WHAT THE EXERCISE ASKS:
Write out all of the lines below, exactly and completely.
--------------------------------
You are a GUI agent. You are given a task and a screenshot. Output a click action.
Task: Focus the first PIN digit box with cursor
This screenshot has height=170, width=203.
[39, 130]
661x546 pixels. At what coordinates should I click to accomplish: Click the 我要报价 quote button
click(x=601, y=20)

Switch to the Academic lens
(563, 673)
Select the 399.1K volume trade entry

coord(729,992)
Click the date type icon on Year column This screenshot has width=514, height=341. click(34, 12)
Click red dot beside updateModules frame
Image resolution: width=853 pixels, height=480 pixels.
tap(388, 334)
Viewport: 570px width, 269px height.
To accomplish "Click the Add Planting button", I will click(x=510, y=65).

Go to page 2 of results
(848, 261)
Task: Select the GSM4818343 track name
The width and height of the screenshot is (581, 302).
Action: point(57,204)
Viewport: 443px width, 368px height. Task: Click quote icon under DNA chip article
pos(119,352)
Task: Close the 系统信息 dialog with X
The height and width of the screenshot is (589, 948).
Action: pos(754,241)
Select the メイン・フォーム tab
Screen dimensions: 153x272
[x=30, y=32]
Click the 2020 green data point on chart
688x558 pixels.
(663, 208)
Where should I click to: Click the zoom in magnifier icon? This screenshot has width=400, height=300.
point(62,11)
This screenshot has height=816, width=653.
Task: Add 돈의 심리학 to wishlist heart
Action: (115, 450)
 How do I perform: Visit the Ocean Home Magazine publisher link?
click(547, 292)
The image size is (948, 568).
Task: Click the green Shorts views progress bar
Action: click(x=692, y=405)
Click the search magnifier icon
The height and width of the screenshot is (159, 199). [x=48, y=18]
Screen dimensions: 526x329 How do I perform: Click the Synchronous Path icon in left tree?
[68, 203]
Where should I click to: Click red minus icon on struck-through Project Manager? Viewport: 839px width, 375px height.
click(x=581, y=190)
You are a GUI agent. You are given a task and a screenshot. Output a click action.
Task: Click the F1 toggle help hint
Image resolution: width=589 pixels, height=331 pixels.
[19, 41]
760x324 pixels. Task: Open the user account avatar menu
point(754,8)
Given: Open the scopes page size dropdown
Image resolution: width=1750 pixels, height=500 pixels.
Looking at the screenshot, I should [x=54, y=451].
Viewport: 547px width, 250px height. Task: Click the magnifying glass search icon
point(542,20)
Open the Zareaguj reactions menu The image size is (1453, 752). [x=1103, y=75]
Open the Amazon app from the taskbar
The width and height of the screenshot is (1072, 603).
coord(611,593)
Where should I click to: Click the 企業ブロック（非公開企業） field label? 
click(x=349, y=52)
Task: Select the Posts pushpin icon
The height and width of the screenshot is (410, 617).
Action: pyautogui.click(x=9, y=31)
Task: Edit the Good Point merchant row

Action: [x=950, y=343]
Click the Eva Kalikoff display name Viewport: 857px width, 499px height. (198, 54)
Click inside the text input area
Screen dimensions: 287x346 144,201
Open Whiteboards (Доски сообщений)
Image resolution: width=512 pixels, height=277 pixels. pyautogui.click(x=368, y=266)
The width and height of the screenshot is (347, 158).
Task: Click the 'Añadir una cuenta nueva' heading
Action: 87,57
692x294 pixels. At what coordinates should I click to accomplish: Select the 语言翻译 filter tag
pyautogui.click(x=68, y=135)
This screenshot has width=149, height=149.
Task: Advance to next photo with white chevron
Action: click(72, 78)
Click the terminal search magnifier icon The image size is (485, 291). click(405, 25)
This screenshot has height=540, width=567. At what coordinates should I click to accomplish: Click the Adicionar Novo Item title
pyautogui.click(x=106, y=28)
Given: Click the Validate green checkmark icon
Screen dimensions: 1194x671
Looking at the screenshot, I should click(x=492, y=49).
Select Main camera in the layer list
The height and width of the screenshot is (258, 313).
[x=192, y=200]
--------------------------------
OUTPUT FOR THIS TASK:
You are a GUI agent. You are given a task and a screenshot. Output a click action.
Task: Focus the first PIN digit box with cursor
This screenshot has height=170, width=203.
[39, 130]
661x546 pixels. At what coordinates should I click to accomplish: Click the 我要报价 quote button
click(x=601, y=20)

Switch to the Academic lens
(563, 673)
Select the 399.1K volume trade entry

coord(729,992)
Click the date type icon on Year column This screenshot has width=514, height=341. click(34, 12)
Click red dot beside updateModules frame
Image resolution: width=853 pixels, height=480 pixels.
tap(388, 334)
Viewport: 570px width, 269px height.
To accomplish "Click the Add Planting button", I will click(x=510, y=65).

Go to page 2 of results
(848, 261)
Task: Select the GSM4818343 track name
The width and height of the screenshot is (581, 302).
Action: point(57,204)
Viewport: 443px width, 368px height. Task: Click quote icon under DNA chip article
pos(119,352)
Task: Close the 系统信息 dialog with X
The height and width of the screenshot is (589, 948).
Action: pos(754,241)
Select the メイン・フォーム tab
Screen dimensions: 153x272
[x=30, y=32]
Click the 2020 green data point on chart
688x558 pixels.
(663, 208)
Where should I click to: Click the zoom in magnifier icon? This screenshot has width=400, height=300.
point(62,11)
This screenshot has height=816, width=653.
Task: Add 돈의 심리학 to wishlist heart
Action: (115, 450)
 How do I perform: Visit the Ocean Home Magazine publisher link?
click(547, 292)
The image size is (948, 568).
Task: Click the green Shorts views progress bar
Action: click(x=692, y=405)
Click the search magnifier icon
The height and width of the screenshot is (159, 199). [x=48, y=18]
Screen dimensions: 526x329 How do I perform: Click the Synchronous Path icon in left tree?
[68, 203]
Where should I click to: Click red minus icon on struck-through Project Manager? Viewport: 839px width, 375px height.
click(x=581, y=190)
You are a GUI agent. You are given a task and a screenshot. Output a click action.
Task: Click the F1 toggle help hint
Image resolution: width=589 pixels, height=331 pixels.
[19, 41]
760x324 pixels. Task: Open the user account avatar menu
point(754,8)
Given: Open the scopes page size dropdown
Image resolution: width=1750 pixels, height=500 pixels.
Looking at the screenshot, I should [x=54, y=451].
Viewport: 547px width, 250px height. Task: Click the magnifying glass search icon
point(542,20)
Open the Zareaguj reactions menu The image size is (1453, 752). [x=1103, y=75]
Open the Amazon app from the taskbar
The width and height of the screenshot is (1072, 603).
coord(611,593)
Where should I click to: Click the 企業ブロック（非公開企業） field label? 
click(x=349, y=52)
Task: Select the Posts pushpin icon
The height and width of the screenshot is (410, 617).
Action: pyautogui.click(x=9, y=31)
Task: Edit the Good Point merchant row

Action: [x=950, y=343]
Click the Eva Kalikoff display name Viewport: 857px width, 499px height. (198, 54)
Click inside the text input area
Screen dimensions: 287x346 144,201
Open Whiteboards (Доски сообщений)
Image resolution: width=512 pixels, height=277 pixels. pyautogui.click(x=368, y=266)
The width and height of the screenshot is (347, 158).
Task: Click the 'Añadir una cuenta nueva' heading
Action: 87,57
692x294 pixels. At what coordinates should I click to accomplish: Select the 语言翻译 filter tag
pyautogui.click(x=68, y=135)
This screenshot has width=149, height=149.
Task: Advance to next photo with white chevron
Action: click(72, 78)
Click the terminal search magnifier icon The image size is (485, 291). click(405, 25)
This screenshot has height=540, width=567. At what coordinates should I click to accomplish: Click the Adicionar Novo Item title
pyautogui.click(x=106, y=28)
Given: Click the Validate green checkmark icon
Screen dimensions: 1194x671
Looking at the screenshot, I should click(x=492, y=49).
Select Main camera in the layer list
The height and width of the screenshot is (258, 313).
[x=192, y=200]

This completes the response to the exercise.